*Work item*
Pull every line containing "each" from the data.

*Collected data*
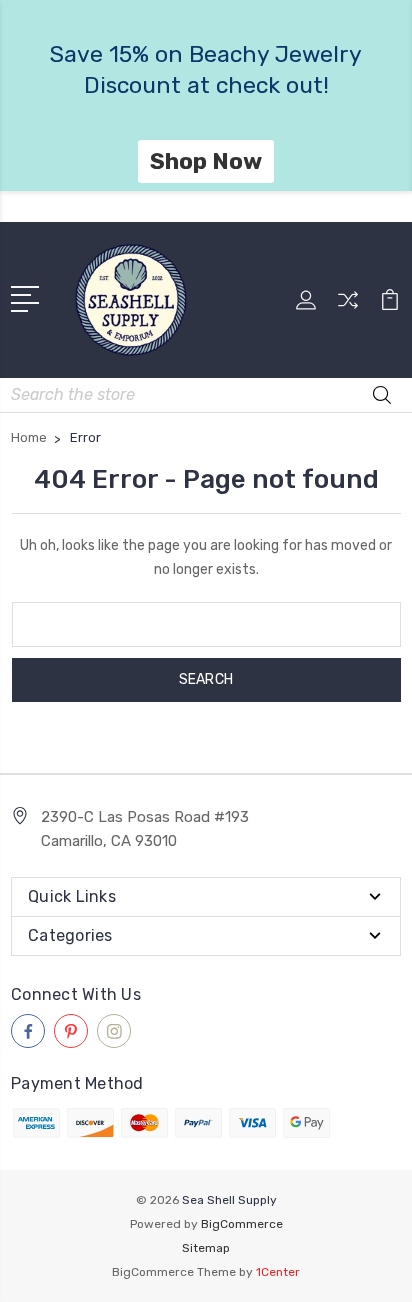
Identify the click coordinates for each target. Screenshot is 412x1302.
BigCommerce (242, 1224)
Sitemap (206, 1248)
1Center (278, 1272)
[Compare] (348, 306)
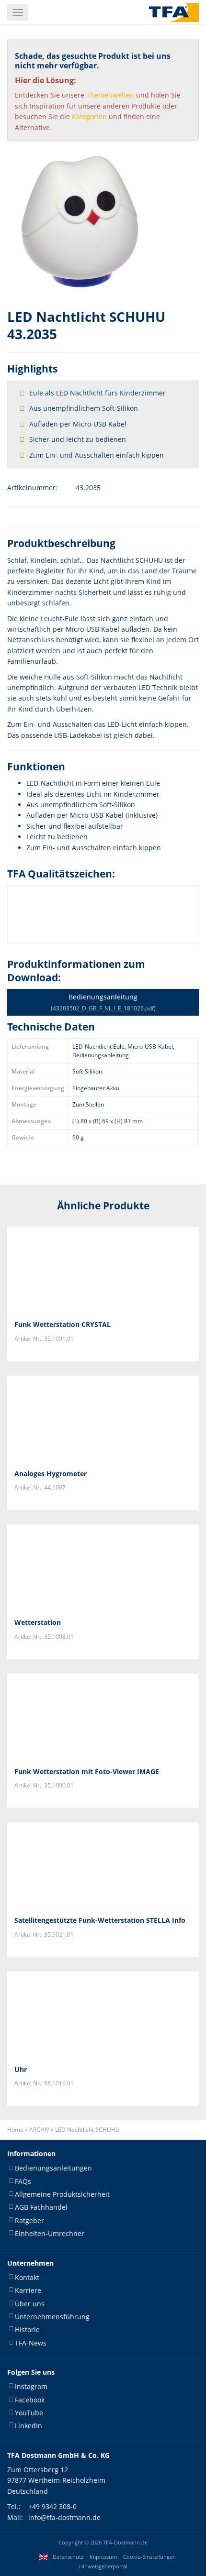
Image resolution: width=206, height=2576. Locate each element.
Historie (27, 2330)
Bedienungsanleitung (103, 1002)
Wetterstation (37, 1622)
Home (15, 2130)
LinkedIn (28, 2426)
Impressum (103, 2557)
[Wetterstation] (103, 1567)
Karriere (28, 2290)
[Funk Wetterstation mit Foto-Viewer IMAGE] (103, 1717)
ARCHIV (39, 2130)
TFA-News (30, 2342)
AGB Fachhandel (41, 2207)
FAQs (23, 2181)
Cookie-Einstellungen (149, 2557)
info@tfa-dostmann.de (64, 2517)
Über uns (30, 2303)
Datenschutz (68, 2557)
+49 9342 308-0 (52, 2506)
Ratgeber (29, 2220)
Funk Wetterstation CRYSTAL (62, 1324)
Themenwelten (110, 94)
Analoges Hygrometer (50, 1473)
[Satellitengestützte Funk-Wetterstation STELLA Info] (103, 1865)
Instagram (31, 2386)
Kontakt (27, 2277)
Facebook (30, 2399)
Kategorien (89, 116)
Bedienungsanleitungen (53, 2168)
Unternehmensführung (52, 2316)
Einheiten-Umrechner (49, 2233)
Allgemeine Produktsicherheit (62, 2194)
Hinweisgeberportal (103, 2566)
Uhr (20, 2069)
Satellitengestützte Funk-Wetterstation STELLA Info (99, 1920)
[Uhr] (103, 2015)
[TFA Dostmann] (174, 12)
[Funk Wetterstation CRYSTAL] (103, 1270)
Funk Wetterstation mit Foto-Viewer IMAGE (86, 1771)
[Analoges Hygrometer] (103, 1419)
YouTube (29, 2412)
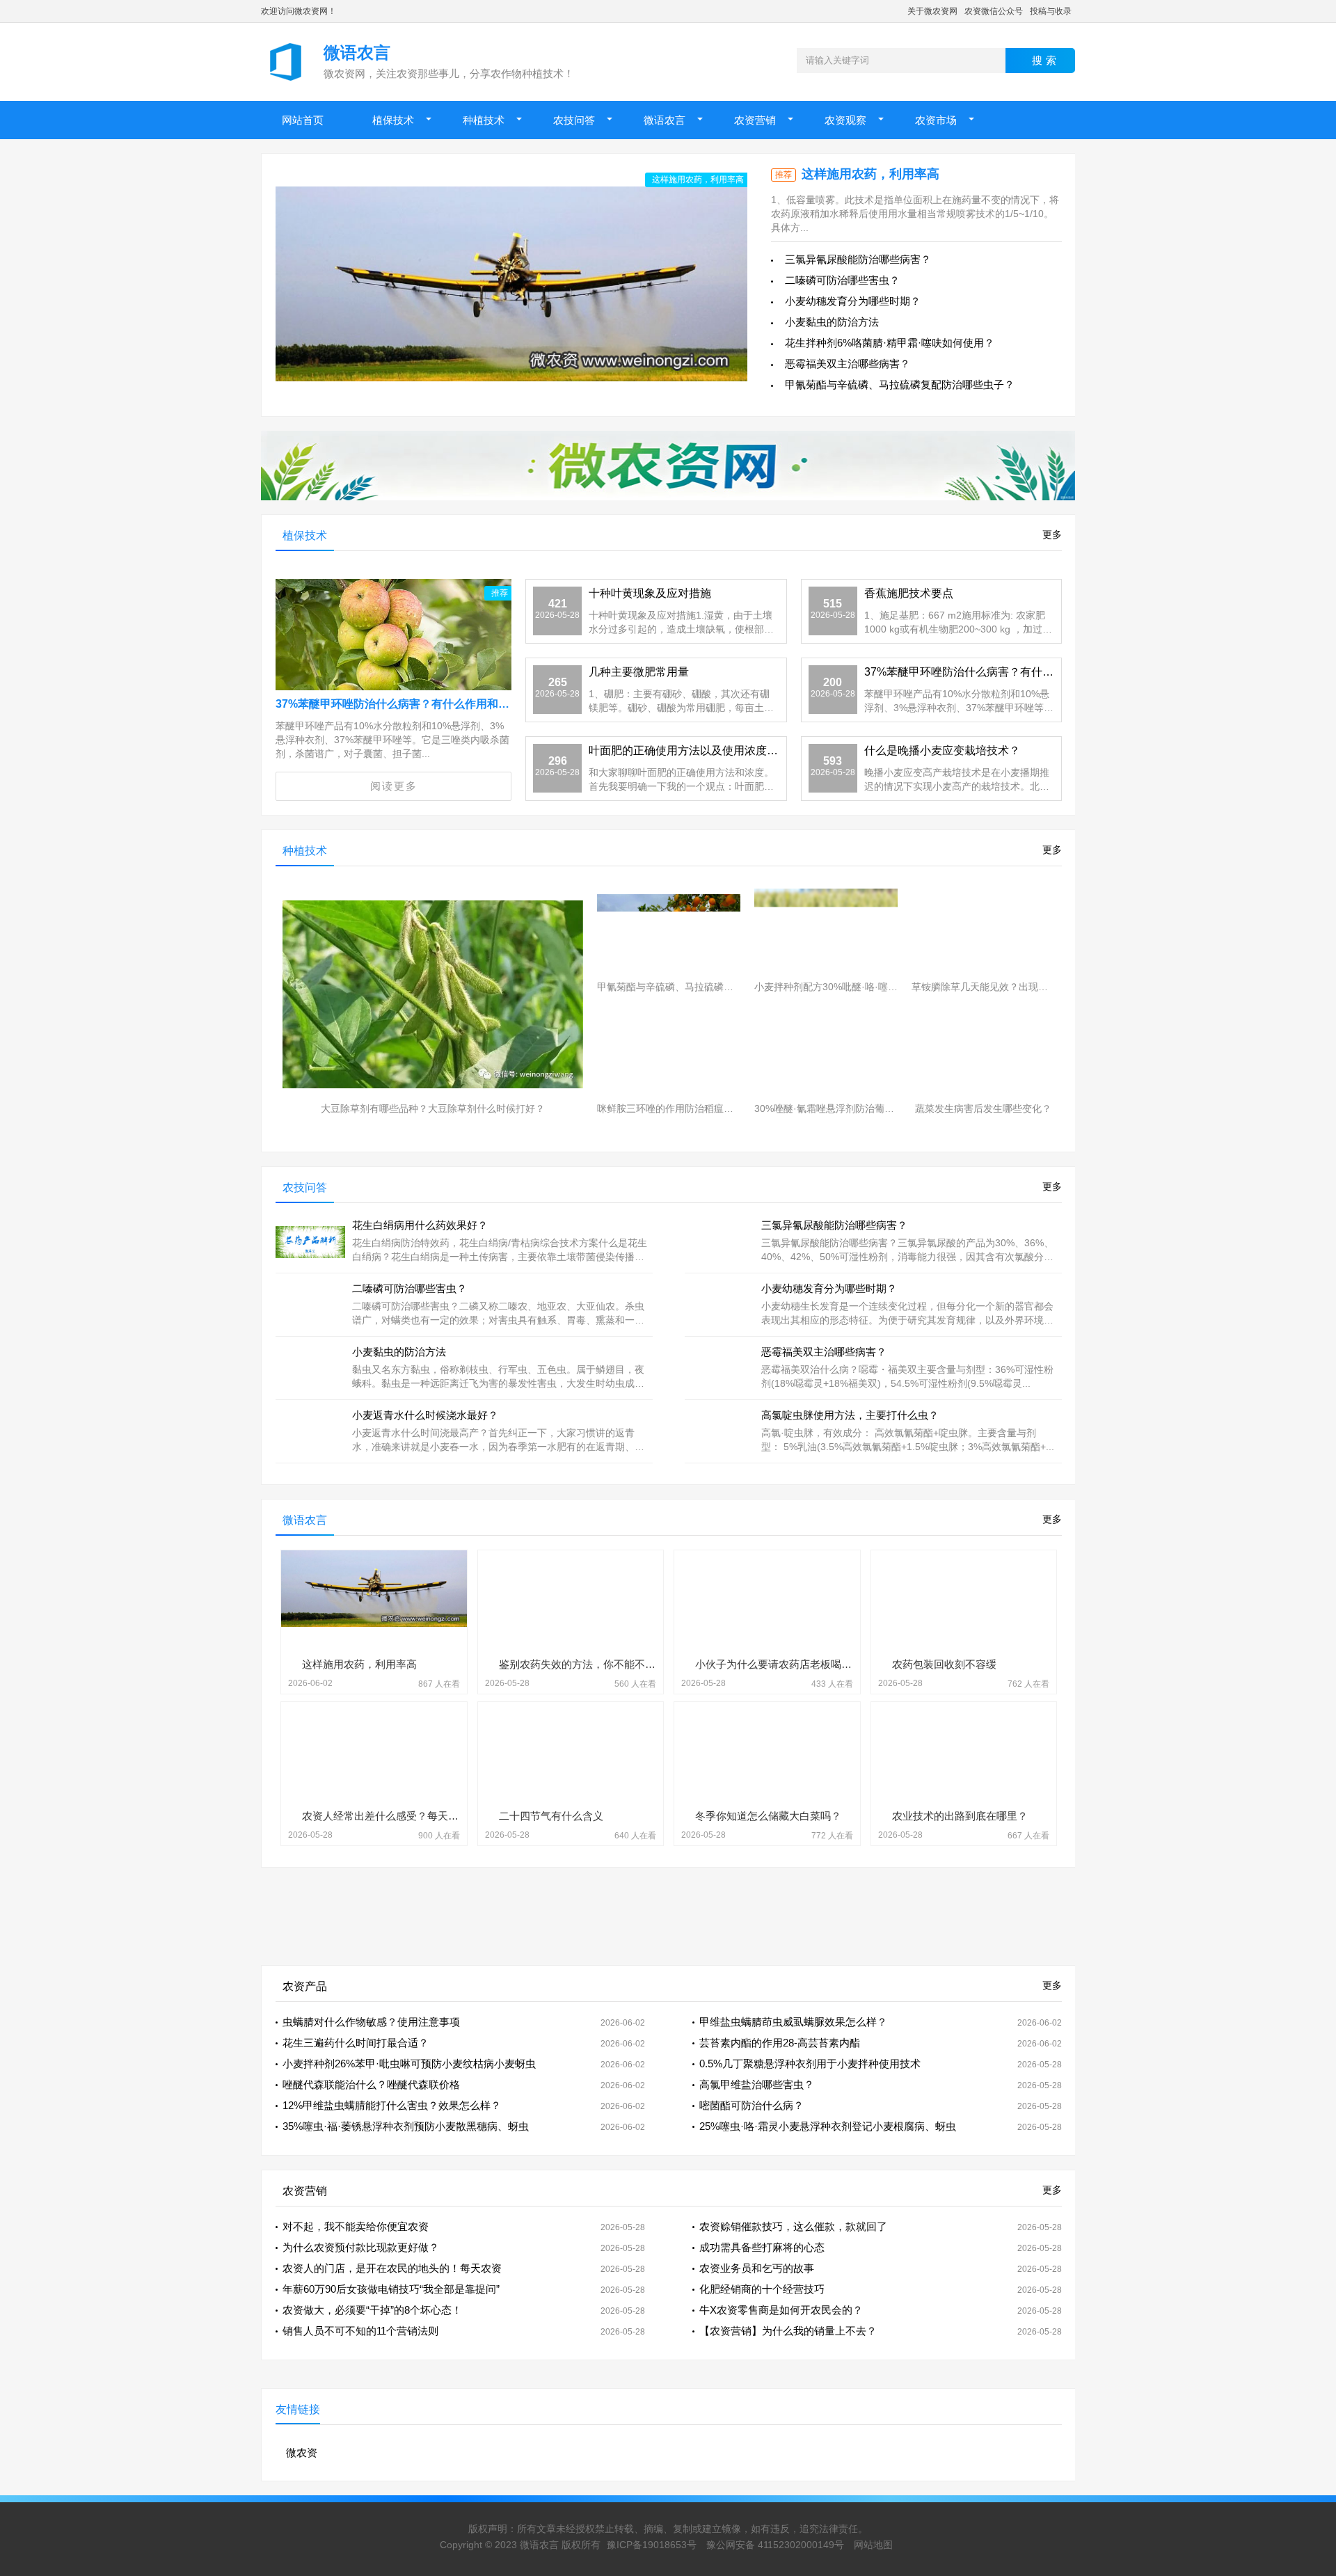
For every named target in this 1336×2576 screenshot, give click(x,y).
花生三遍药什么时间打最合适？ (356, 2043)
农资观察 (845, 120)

*Result for this task*
Identify the click coordinates for each target. Screenshot is 412x1302.
Image resolution: width=206, height=2576. Locate each element.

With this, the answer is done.